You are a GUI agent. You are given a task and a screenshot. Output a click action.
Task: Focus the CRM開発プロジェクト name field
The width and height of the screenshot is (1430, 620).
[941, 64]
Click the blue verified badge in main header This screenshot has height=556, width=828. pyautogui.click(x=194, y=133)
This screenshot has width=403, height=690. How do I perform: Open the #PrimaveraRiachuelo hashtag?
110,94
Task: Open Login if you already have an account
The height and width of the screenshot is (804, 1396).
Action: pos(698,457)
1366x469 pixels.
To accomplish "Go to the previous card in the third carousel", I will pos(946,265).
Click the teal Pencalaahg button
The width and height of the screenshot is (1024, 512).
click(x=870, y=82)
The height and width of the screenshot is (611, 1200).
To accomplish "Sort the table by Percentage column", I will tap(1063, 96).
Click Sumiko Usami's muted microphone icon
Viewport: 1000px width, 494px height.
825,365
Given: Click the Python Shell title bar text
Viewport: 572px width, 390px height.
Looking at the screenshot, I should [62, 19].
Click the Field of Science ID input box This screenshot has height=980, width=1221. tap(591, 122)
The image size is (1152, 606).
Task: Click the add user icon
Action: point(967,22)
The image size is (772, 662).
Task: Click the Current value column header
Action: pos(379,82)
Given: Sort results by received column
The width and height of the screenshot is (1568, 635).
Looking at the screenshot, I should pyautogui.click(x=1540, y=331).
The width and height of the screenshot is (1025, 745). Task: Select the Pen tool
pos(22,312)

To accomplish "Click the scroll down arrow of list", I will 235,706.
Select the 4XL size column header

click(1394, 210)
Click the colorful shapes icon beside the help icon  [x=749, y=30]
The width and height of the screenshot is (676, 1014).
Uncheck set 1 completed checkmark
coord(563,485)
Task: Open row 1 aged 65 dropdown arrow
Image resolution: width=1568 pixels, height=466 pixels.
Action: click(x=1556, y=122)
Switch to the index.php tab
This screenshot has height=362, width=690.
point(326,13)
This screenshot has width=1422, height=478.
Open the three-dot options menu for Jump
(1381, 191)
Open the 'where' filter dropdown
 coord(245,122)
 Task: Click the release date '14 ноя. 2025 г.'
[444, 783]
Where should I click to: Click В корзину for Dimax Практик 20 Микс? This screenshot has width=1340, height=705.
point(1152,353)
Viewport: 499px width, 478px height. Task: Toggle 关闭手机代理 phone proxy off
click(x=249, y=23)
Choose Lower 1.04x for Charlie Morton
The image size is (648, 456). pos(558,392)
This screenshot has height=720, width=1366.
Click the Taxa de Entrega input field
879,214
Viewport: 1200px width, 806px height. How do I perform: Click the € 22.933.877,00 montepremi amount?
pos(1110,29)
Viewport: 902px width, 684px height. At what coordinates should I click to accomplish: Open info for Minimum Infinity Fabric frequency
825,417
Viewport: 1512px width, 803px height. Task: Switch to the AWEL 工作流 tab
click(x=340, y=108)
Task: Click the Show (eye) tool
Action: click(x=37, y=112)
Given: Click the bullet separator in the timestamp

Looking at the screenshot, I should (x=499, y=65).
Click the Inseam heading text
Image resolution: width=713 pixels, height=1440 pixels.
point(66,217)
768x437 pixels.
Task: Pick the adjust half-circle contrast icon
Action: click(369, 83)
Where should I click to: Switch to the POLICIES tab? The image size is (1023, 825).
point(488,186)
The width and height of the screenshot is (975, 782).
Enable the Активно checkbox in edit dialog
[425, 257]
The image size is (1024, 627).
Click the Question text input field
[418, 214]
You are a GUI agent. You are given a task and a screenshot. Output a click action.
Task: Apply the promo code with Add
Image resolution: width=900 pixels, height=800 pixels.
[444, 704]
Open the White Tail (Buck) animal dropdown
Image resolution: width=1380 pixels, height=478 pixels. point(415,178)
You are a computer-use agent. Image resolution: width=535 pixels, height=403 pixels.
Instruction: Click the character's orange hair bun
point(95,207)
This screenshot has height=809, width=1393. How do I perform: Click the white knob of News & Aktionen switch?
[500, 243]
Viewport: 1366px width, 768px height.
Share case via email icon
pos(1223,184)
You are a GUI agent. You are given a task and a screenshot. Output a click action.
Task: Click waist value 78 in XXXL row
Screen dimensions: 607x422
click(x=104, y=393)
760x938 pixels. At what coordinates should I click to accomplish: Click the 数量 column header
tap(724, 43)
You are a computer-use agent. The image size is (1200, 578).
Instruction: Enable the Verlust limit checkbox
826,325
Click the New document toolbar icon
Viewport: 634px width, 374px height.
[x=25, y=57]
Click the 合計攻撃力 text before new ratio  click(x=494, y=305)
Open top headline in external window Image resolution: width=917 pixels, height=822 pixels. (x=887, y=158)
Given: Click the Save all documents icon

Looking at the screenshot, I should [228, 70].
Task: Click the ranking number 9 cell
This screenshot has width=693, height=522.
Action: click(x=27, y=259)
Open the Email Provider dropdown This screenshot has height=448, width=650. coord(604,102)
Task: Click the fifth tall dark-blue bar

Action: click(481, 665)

---

■ What is being asked
Among the lines of the listing, count those holding the string "arrow" and reply with the count only.

■ Your response
2